Another South Sider, Anna Maria Gay, has lived in Youngstown for 47 years and also won't be persuaded to move from her block. "I like the people here; I would never move away," she said. "It's very homey, not high class but not quaint either."

Youngstown's East Side was slated for development back in the 1950's, when the city's population was about 200,000.

But the neighborhood withered as Youngstown's population dwindled to about 80,000. Many of the houses that were built have been demolished, roads have gone un-repaired and others have been closed. Large wooded areas and fields - and even a 10-acre farm - lie within a 10-minute drive of downtown.

Arlette Gatewood, an 80-year-old retired steelworker and union official, has lived on the East Side since its heyday, and he too intends to stay in his home.

"Turning these mostly empty blocks into green spaces would be better for the neighborhood and cheaper for the city," he said. "But it's not my intention to ever move."

The area has too many memories for him to give up.

"I worked in the steel mills for 32 years, five months and 28 days," said Gatewood. "I came up at a time, graduating from high school in 1947, when the opportunities for young black men were limited."

But the mills were hiring. "We made good money," he said. "The work was hard; it was dirty."

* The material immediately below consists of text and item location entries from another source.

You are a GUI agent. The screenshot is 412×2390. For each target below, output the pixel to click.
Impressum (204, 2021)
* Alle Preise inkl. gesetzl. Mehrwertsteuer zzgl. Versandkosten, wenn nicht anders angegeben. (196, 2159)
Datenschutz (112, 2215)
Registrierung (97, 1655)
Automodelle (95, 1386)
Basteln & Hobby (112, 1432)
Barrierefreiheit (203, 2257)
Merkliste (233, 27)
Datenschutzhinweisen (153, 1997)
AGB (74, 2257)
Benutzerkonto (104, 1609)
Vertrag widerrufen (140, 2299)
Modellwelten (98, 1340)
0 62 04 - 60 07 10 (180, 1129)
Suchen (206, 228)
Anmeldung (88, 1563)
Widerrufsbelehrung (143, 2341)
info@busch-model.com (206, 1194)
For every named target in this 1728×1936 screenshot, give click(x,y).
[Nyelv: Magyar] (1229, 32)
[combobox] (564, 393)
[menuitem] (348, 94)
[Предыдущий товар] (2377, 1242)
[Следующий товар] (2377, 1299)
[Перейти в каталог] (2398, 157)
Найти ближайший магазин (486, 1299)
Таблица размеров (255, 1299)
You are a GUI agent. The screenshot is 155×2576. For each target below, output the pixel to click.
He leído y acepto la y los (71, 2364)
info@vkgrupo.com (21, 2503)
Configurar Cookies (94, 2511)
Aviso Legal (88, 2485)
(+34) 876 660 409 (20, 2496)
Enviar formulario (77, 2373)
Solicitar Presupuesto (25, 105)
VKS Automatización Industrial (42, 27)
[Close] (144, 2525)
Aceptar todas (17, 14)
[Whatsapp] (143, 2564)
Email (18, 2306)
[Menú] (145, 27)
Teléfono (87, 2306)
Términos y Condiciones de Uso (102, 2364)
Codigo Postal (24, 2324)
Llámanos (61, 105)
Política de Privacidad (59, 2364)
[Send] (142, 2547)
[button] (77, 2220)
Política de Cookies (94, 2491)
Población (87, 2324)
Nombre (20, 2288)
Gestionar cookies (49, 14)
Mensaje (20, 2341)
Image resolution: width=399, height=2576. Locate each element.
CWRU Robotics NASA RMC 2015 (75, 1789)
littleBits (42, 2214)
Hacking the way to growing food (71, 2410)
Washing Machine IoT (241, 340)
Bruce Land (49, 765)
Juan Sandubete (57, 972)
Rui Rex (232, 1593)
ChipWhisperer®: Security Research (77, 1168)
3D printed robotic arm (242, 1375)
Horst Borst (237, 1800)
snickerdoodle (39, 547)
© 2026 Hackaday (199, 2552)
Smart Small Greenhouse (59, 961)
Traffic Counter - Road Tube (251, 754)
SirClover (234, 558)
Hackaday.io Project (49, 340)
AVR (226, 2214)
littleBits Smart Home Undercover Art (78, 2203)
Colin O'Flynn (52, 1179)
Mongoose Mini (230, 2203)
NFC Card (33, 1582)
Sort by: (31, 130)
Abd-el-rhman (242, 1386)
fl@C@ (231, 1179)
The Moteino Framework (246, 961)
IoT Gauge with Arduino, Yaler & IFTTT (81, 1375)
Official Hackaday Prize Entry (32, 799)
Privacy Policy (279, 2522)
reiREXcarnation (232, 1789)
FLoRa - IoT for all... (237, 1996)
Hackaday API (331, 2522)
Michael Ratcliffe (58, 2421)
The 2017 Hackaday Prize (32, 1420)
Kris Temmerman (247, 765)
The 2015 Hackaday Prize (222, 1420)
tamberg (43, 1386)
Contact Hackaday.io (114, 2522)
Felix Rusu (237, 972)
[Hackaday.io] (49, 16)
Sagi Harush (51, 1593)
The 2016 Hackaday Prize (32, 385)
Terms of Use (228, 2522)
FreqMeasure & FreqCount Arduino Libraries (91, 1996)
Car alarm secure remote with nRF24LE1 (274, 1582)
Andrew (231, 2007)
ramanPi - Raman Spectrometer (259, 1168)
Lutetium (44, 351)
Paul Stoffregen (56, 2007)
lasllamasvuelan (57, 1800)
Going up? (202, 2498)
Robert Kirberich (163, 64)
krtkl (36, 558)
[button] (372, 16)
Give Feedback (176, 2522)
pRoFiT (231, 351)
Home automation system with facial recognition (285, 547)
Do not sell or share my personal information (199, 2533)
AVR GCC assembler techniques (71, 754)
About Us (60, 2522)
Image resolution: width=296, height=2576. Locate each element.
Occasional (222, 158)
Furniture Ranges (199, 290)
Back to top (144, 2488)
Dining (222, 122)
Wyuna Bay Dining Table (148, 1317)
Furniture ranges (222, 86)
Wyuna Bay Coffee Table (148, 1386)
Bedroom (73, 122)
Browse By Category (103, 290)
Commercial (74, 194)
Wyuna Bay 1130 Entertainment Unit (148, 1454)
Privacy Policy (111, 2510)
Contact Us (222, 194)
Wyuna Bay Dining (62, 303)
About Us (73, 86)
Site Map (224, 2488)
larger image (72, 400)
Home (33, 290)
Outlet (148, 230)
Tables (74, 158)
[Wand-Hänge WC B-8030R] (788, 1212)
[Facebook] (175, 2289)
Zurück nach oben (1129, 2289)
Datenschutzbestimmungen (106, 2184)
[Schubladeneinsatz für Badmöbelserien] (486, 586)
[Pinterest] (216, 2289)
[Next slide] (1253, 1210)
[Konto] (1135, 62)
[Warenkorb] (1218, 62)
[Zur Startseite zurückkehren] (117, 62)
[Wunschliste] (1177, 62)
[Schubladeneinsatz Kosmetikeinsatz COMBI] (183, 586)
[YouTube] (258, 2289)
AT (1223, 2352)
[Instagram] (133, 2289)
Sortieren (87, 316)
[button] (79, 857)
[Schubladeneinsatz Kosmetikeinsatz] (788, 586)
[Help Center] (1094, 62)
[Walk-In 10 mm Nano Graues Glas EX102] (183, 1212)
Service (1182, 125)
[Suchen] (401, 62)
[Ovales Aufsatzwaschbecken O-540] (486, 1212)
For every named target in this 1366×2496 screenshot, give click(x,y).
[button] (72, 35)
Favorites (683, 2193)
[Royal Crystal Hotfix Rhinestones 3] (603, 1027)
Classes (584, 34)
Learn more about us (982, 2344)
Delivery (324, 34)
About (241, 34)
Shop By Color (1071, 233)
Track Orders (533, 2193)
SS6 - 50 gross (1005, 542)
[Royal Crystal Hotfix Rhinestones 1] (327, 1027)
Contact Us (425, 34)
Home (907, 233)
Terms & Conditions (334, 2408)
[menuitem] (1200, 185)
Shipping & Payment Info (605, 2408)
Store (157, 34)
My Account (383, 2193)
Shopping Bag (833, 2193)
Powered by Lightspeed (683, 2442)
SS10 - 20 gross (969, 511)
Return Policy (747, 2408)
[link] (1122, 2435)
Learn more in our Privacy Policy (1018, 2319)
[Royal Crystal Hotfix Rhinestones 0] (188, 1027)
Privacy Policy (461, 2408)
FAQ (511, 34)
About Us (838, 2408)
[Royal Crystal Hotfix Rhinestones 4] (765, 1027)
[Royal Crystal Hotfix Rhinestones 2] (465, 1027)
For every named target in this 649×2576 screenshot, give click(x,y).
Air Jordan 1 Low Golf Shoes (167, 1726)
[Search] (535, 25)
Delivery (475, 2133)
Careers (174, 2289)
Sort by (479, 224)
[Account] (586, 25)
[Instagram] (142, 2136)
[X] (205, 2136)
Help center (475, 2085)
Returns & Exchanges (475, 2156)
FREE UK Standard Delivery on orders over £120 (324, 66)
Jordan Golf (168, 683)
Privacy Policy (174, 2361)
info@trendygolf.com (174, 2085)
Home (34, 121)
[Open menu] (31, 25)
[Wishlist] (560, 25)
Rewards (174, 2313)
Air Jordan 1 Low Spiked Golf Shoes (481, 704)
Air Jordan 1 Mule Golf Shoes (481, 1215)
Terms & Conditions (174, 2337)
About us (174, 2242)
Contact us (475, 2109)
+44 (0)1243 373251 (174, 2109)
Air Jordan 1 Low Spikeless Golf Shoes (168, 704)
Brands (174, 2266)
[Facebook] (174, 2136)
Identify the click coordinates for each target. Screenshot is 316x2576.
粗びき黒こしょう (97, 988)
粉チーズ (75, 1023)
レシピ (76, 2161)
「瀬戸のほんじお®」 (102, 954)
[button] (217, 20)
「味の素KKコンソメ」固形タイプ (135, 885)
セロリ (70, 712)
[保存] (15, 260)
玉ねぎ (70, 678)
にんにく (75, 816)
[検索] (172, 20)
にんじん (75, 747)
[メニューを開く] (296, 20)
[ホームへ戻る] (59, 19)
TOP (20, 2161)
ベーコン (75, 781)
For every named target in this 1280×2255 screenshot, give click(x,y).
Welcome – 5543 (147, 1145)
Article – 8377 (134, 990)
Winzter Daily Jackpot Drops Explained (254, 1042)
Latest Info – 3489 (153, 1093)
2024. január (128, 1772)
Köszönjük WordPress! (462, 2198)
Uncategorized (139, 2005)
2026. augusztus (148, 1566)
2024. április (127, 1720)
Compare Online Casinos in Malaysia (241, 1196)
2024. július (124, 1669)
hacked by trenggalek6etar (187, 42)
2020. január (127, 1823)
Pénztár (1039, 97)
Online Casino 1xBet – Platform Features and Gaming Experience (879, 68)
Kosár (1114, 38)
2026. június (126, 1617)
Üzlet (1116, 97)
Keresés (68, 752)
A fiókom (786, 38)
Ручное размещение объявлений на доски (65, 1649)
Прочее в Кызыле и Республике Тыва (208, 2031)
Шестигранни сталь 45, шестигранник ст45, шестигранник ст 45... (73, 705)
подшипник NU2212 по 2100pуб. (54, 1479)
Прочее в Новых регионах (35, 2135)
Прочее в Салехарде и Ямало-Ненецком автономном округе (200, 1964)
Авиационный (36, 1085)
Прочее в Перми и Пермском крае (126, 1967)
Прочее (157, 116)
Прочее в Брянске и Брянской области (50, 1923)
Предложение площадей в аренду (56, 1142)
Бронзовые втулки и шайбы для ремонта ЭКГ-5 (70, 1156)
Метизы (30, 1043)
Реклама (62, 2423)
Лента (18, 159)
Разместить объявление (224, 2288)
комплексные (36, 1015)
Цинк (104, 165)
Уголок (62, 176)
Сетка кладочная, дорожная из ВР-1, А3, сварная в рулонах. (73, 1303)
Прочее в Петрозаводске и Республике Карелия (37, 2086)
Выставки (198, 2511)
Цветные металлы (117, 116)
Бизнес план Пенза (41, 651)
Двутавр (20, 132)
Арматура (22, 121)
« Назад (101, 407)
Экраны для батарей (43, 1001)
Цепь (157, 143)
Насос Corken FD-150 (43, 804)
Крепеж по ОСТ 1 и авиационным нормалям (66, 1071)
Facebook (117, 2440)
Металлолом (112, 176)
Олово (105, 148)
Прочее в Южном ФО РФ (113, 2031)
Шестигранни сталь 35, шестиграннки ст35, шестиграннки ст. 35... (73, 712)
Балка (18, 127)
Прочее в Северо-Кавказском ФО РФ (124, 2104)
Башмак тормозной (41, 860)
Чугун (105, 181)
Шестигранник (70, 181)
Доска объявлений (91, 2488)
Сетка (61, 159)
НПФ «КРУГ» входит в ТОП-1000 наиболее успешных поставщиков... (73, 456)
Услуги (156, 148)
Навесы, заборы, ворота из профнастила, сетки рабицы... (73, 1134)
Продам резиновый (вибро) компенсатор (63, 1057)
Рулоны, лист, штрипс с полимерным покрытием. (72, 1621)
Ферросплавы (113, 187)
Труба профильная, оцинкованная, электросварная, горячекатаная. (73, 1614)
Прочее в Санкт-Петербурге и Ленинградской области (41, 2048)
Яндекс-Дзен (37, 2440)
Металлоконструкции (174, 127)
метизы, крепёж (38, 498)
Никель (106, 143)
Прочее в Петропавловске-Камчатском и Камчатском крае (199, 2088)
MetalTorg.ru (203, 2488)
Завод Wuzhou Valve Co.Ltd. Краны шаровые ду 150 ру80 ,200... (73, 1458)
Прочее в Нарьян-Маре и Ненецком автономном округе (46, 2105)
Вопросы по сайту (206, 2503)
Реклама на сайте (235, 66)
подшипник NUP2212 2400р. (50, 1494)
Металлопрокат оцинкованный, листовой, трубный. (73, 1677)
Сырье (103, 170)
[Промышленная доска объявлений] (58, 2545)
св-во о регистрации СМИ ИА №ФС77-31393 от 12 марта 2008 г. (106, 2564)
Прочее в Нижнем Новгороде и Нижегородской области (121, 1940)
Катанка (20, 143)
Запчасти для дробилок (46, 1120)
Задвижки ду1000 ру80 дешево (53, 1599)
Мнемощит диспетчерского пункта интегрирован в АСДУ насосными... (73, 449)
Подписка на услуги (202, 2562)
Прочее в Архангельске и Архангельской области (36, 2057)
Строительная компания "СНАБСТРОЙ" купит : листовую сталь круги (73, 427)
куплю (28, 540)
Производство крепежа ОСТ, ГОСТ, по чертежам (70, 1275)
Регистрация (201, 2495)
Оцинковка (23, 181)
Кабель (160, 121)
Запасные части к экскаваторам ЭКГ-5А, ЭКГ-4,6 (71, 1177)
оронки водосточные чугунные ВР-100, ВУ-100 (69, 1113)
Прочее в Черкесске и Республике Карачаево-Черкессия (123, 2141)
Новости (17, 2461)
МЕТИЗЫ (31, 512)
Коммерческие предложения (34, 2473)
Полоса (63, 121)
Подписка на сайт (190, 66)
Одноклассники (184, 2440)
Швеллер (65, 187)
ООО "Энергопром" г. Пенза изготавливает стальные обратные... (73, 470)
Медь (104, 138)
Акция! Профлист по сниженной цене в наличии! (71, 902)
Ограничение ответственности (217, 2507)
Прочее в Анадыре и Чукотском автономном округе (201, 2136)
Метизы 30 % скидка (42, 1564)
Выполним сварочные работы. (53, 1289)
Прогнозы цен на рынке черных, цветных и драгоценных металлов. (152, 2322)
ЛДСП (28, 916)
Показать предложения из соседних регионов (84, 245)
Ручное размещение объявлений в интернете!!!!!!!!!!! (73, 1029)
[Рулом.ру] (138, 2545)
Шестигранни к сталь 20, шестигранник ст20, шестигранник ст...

Going home to the East Side after a tough day was pleasant, though. He remembers beer gardens, grocery stores and other retailers. These are gone. Now Youngstowners drive to the suburbs to shop.

Patient city planners

The desire to stay put leads to some odd juxtapositions.

Take Meadow Street, which is near downtown. It's just a block long and the southern half of it will soon close when Fireline Inc., a ceramic molding manufacturer, takes possession. The company already owns most of the block.

But there's one holdout - a modest, wood-frame house a third of the way down the street. The Fireline plant, which employs 102 people, nearly surrounds this sliver of land where Nathaniel and Lulu Byrd live.

The company would like to take over the entire street, but for the Byrds.

According to Fireline, the couple has no intention of moving. "We've offered [the Byrds] ten times their home's valuation," said Gloria Jones, who founded the company with her husband.

But Nathaniel Byrd's mother gave him this house as a wedding gift. "They have a great deal of affection for the house," said Jones. "They want to stay."

So far city planners have been patient. Relocations are strictly voluntary, and the city intends to keep it that way - there are no plans to invoke eminent domain.

Meanwhile, the city has crafted plans for over 170 neighborhoods. In the Idora Park area, for example, near where an amusement park once stood, there are just a few occupied houses where the "entire swath of land should be open greenery," said community development director D'Avignon.

To make that happen, city planners may sweeten the deal - possibly offering to pay off small mortgage balances of $20,00 or $30,000.

They may have to, if they want any Youngstowners to move.